Below is the data. Give it again, complete and exact.
(Beginning of MATERIAL SHOWN)
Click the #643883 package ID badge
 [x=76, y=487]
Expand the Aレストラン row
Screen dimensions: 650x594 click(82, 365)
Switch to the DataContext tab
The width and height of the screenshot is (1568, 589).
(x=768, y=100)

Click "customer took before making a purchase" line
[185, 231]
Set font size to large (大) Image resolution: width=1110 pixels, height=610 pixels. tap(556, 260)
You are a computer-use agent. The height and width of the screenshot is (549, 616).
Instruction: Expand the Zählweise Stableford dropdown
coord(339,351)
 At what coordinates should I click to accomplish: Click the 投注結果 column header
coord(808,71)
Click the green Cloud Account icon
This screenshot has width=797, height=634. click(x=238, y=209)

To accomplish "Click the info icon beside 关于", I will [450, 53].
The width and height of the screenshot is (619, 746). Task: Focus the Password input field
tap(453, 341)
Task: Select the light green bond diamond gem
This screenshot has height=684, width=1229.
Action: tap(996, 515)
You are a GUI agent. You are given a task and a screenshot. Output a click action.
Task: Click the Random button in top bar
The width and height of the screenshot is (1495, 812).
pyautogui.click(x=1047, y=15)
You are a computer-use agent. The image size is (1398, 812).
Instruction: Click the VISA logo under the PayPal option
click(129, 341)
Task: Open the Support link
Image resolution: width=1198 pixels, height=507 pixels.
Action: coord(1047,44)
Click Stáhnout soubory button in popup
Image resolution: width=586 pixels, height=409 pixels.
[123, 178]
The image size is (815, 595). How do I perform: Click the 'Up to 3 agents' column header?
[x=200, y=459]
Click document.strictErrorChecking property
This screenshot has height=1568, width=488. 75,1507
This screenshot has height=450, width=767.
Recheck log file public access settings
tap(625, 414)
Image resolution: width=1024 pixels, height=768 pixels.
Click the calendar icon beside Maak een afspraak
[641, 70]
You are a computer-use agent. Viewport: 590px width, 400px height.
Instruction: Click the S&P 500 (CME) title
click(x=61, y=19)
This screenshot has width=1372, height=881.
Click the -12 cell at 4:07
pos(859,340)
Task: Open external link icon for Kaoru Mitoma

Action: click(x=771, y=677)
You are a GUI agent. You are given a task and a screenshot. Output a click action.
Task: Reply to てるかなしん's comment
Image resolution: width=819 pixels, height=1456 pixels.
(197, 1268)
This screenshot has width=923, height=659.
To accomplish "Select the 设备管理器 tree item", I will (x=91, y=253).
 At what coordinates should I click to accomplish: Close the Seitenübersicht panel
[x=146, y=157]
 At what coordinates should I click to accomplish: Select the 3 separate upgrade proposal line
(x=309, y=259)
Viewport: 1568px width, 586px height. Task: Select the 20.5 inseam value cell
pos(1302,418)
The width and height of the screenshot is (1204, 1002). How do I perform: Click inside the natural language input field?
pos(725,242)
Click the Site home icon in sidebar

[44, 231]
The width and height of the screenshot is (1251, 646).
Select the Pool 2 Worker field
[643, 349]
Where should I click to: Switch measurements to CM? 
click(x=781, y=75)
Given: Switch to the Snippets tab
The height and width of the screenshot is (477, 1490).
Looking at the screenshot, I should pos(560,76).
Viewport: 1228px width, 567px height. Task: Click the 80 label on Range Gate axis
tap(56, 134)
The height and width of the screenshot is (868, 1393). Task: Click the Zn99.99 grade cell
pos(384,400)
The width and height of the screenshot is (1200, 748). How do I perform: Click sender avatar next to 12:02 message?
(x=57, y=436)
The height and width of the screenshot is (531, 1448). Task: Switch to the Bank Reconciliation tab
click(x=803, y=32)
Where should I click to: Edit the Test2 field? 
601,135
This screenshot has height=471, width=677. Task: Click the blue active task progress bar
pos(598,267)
(End of MATERIAL SHOWN)
ANSWER SECTION:
Click the #643883 package ID badge
 [x=76, y=487]
Expand the Aレストラン row
Screen dimensions: 650x594 click(82, 365)
Switch to the DataContext tab
The width and height of the screenshot is (1568, 589).
(x=768, y=100)

Click "customer took before making a purchase" line
[185, 231]
Set font size to large (大) Image resolution: width=1110 pixels, height=610 pixels. tap(556, 260)
You are a computer-use agent. The height and width of the screenshot is (549, 616).
Instruction: Expand the Zählweise Stableford dropdown
coord(339,351)
 At what coordinates should I click to accomplish: Click the 投注結果 column header
coord(808,71)
Click the green Cloud Account icon
This screenshot has width=797, height=634. click(x=238, y=209)

To accomplish "Click the info icon beside 关于", I will [450, 53].
The width and height of the screenshot is (619, 746). Task: Focus the Password input field
tap(453, 341)
Task: Select the light green bond diamond gem
This screenshot has height=684, width=1229.
Action: tap(996, 515)
You are a GUI agent. You are given a task and a screenshot. Output a click action.
Task: Click the Random button in top bar
The width and height of the screenshot is (1495, 812).
pyautogui.click(x=1047, y=15)
You are a computer-use agent. The image size is (1398, 812).
Instruction: Click the VISA logo under the PayPal option
click(129, 341)
Task: Open the Support link
Image resolution: width=1198 pixels, height=507 pixels.
Action: coord(1047,44)
Click Stáhnout soubory button in popup
Image resolution: width=586 pixels, height=409 pixels.
[123, 178]
The image size is (815, 595). How do I perform: Click the 'Up to 3 agents' column header?
[x=200, y=459]
Click document.strictErrorChecking property
This screenshot has height=1568, width=488. 75,1507
This screenshot has height=450, width=767.
Recheck log file public access settings
tap(625, 414)
Image resolution: width=1024 pixels, height=768 pixels.
Click the calendar icon beside Maak een afspraak
[641, 70]
You are a computer-use agent. Viewport: 590px width, 400px height.
Instruction: Click the S&P 500 (CME) title
click(x=61, y=19)
This screenshot has width=1372, height=881.
Click the -12 cell at 4:07
pos(859,340)
Task: Open external link icon for Kaoru Mitoma

Action: click(x=771, y=677)
You are a GUI agent. You are given a task and a screenshot. Output a click action.
Task: Reply to てるかなしん's comment
Image resolution: width=819 pixels, height=1456 pixels.
(197, 1268)
This screenshot has width=923, height=659.
To accomplish "Select the 设备管理器 tree item", I will (x=91, y=253).
 At what coordinates should I click to accomplish: Close the Seitenübersicht panel
[x=146, y=157]
 At what coordinates should I click to accomplish: Select the 3 separate upgrade proposal line
(x=309, y=259)
Viewport: 1568px width, 586px height. Task: Select the 20.5 inseam value cell
pos(1302,418)
The width and height of the screenshot is (1204, 1002). How do I perform: Click inside the natural language input field?
pos(725,242)
Click the Site home icon in sidebar

[44, 231]
The width and height of the screenshot is (1251, 646).
Select the Pool 2 Worker field
[643, 349]
Where should I click to: Switch measurements to CM? 
click(x=781, y=75)
Given: Switch to the Snippets tab
The height and width of the screenshot is (477, 1490).
Looking at the screenshot, I should pos(560,76).
Viewport: 1228px width, 567px height. Task: Click the 80 label on Range Gate axis
tap(56, 134)
The height and width of the screenshot is (868, 1393). Task: Click the Zn99.99 grade cell
pos(384,400)
The width and height of the screenshot is (1200, 748). How do I perform: Click sender avatar next to 12:02 message?
(x=57, y=436)
The height and width of the screenshot is (531, 1448). Task: Switch to the Bank Reconciliation tab
click(x=803, y=32)
Where should I click to: Edit the Test2 field? 
601,135
This screenshot has height=471, width=677. Task: Click the blue active task progress bar
pos(598,267)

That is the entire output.